EXERCISE REQUIREMENTS: Take the data below and copy exactly the lines starting at the one with "604x403 pixels." and finishing at the one with "Task: Go back with the Zurück button", both included.
*** MATERIAL FOR THIS TASK
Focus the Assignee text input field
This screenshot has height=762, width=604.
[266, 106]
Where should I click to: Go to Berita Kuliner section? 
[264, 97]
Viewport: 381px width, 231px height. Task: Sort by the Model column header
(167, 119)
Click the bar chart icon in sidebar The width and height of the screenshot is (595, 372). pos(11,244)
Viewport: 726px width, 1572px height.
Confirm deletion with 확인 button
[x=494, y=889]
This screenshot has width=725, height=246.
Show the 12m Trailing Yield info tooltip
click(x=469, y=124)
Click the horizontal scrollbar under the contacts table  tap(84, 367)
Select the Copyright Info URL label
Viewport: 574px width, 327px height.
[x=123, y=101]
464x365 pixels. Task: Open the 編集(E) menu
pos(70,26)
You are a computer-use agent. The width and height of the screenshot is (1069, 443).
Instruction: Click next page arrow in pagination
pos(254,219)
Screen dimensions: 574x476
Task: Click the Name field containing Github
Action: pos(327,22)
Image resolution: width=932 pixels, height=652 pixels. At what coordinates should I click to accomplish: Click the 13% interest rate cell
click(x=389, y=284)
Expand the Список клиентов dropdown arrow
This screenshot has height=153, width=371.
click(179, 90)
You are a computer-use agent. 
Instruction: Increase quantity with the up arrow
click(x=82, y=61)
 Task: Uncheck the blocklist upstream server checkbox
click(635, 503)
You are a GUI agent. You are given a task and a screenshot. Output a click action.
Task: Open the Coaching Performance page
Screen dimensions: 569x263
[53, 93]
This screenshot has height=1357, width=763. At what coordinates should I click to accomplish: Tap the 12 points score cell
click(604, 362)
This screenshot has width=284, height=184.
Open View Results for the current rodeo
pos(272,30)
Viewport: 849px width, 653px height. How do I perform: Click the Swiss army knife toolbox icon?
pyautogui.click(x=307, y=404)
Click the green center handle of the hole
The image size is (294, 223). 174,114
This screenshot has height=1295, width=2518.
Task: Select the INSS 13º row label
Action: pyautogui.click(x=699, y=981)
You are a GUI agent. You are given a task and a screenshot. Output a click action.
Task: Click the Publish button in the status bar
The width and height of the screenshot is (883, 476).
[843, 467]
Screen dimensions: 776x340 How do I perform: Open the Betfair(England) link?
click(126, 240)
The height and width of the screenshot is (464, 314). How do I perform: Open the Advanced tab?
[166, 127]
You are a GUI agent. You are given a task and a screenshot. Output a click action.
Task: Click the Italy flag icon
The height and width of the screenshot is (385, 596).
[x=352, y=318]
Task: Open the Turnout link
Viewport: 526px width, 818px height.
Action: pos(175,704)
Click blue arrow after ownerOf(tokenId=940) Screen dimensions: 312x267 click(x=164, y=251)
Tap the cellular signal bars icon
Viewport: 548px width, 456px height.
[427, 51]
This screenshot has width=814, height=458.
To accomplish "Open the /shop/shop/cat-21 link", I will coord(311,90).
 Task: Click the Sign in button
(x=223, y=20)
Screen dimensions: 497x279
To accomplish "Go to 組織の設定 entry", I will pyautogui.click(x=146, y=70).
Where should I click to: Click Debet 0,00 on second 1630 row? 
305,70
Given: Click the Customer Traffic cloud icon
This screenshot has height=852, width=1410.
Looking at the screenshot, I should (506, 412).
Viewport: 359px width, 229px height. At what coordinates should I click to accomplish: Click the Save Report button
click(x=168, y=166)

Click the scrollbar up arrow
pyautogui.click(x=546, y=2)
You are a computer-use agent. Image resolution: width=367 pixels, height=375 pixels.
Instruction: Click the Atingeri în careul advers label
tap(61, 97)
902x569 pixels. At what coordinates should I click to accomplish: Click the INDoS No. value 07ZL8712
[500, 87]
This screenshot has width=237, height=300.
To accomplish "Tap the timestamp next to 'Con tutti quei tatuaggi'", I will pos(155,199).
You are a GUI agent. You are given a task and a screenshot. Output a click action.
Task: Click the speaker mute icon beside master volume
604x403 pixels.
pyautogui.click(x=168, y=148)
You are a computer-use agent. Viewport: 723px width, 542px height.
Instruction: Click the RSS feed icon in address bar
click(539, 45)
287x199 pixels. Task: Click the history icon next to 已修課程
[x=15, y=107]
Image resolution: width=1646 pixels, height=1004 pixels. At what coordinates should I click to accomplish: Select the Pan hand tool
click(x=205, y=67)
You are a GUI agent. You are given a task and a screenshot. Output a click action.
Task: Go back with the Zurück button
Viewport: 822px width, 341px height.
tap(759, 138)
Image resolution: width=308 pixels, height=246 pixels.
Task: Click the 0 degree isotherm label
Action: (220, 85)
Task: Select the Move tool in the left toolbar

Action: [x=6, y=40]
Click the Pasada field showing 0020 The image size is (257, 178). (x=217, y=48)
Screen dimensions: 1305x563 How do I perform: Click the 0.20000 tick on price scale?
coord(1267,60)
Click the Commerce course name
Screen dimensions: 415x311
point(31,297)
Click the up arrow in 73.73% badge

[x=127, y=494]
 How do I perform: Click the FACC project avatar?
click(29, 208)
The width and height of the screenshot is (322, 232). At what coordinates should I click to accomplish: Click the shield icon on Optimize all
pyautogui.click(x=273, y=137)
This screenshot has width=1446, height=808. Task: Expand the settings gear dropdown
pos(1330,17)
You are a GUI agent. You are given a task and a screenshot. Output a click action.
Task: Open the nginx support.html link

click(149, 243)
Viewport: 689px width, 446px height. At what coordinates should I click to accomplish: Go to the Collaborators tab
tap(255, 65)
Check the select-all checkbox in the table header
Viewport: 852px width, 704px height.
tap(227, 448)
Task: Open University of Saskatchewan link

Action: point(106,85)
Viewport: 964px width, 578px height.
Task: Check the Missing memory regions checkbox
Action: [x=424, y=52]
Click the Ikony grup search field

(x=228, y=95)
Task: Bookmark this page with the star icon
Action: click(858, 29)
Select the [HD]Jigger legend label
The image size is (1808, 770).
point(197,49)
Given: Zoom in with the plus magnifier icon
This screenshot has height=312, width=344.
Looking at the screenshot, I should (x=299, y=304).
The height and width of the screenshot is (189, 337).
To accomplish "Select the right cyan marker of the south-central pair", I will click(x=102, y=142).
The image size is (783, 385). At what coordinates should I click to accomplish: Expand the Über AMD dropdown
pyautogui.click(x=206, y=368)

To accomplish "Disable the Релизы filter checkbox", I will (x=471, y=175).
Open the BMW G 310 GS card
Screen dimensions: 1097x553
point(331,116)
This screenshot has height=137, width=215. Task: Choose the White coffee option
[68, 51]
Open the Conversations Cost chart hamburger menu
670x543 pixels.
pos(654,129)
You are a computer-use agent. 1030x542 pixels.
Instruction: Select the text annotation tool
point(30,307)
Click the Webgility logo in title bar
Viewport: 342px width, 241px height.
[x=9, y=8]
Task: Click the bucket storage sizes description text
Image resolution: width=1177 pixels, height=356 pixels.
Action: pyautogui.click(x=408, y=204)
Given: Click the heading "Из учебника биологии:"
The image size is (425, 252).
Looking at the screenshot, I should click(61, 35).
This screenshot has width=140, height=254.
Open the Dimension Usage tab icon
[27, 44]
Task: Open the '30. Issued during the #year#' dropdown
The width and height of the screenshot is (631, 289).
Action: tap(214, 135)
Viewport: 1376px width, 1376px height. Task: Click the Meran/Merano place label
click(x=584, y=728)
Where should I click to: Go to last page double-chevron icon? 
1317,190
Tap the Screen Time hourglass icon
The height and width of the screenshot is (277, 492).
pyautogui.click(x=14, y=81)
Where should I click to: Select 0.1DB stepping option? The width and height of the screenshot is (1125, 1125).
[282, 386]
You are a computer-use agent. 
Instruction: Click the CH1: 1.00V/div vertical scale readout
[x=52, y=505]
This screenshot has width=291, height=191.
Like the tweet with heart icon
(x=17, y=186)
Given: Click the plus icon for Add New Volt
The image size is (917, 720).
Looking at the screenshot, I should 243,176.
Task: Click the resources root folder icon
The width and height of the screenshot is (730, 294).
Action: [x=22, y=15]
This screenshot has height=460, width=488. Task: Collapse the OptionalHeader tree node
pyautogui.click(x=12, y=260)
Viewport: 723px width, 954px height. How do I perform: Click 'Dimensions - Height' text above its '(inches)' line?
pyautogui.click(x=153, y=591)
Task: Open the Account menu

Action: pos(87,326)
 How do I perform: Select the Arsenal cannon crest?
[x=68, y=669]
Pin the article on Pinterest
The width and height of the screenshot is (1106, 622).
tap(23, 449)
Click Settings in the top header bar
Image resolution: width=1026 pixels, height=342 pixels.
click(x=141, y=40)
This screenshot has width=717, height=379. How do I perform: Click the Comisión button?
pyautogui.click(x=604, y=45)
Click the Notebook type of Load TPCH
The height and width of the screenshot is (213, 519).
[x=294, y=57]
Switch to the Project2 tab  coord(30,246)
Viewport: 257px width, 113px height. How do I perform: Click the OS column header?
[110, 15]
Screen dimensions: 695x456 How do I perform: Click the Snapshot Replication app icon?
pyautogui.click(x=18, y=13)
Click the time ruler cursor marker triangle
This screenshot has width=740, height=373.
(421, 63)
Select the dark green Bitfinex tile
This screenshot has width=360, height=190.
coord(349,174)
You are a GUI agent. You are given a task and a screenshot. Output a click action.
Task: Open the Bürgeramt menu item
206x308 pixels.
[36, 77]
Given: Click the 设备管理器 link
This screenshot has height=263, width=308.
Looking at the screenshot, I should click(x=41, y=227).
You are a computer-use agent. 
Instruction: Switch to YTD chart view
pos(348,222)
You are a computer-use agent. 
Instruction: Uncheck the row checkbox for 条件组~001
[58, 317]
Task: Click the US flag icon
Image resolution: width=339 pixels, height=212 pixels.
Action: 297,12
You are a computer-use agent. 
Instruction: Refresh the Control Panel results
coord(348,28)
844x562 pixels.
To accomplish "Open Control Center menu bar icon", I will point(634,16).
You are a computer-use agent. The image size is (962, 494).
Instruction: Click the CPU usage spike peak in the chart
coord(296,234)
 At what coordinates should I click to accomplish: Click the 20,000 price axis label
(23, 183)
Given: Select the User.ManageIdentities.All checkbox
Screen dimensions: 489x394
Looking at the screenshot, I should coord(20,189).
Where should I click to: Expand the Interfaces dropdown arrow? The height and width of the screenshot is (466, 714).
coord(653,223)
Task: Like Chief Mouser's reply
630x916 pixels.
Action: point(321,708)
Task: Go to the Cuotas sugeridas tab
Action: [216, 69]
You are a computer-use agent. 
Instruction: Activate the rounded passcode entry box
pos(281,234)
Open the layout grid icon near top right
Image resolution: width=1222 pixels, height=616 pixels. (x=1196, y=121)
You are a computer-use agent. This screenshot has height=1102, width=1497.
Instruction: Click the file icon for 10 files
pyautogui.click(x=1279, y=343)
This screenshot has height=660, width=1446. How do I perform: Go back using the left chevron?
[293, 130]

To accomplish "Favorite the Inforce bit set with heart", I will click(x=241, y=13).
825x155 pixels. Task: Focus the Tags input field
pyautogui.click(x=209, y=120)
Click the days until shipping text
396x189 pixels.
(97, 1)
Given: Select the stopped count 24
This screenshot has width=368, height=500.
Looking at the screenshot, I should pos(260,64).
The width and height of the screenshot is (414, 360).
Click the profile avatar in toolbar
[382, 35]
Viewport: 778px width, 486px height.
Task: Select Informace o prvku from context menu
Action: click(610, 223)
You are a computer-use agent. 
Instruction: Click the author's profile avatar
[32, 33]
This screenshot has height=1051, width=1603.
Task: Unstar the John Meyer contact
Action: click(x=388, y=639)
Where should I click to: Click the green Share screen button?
******
YOUR RESPONSE:
604x403 pixels.
pyautogui.click(x=168, y=148)
You are a computer-use agent. Viewport: 723px width, 542px height.
Instruction: Click the RSS feed icon in address bar
click(539, 45)
287x199 pixels. Task: Click the history icon next to 已修課程
[x=15, y=107]
Image resolution: width=1646 pixels, height=1004 pixels. At what coordinates should I click to accomplish: Select the Pan hand tool
click(x=205, y=67)
You are a GUI agent. You are given a task and a screenshot. Output a click action.
Task: Go back with the Zurück button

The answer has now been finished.